▶ _DATA EXTRACT_:
════════════════════
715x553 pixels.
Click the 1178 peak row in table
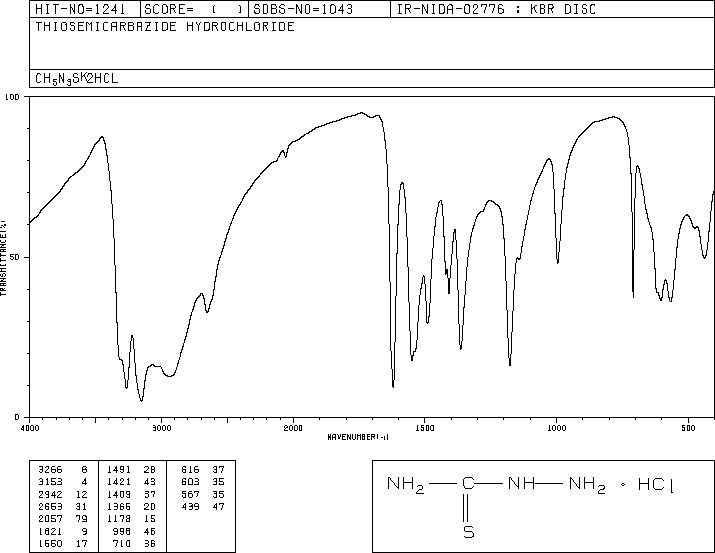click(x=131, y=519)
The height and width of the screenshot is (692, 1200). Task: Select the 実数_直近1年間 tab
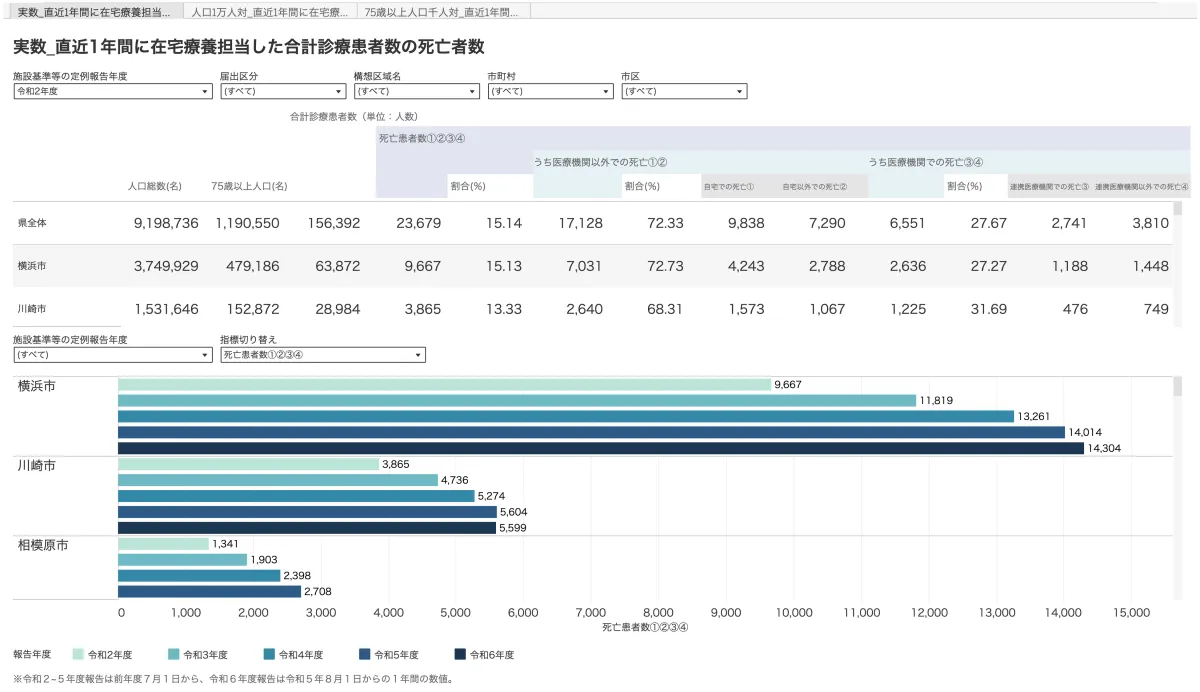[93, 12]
════════════════════
▶ _DIRECTIONS FOR THIS TASK_: Restate word for word the lines from the line with "Click the 1178 peak row in table" to the last line of the records above, inclusive, and omit every picture.

▶ _FINISHED TASK_:
Click the 1178 peak row in table
click(x=131, y=519)
The height and width of the screenshot is (692, 1200). Task: Select the 実数_直近1年間 tab
[93, 12]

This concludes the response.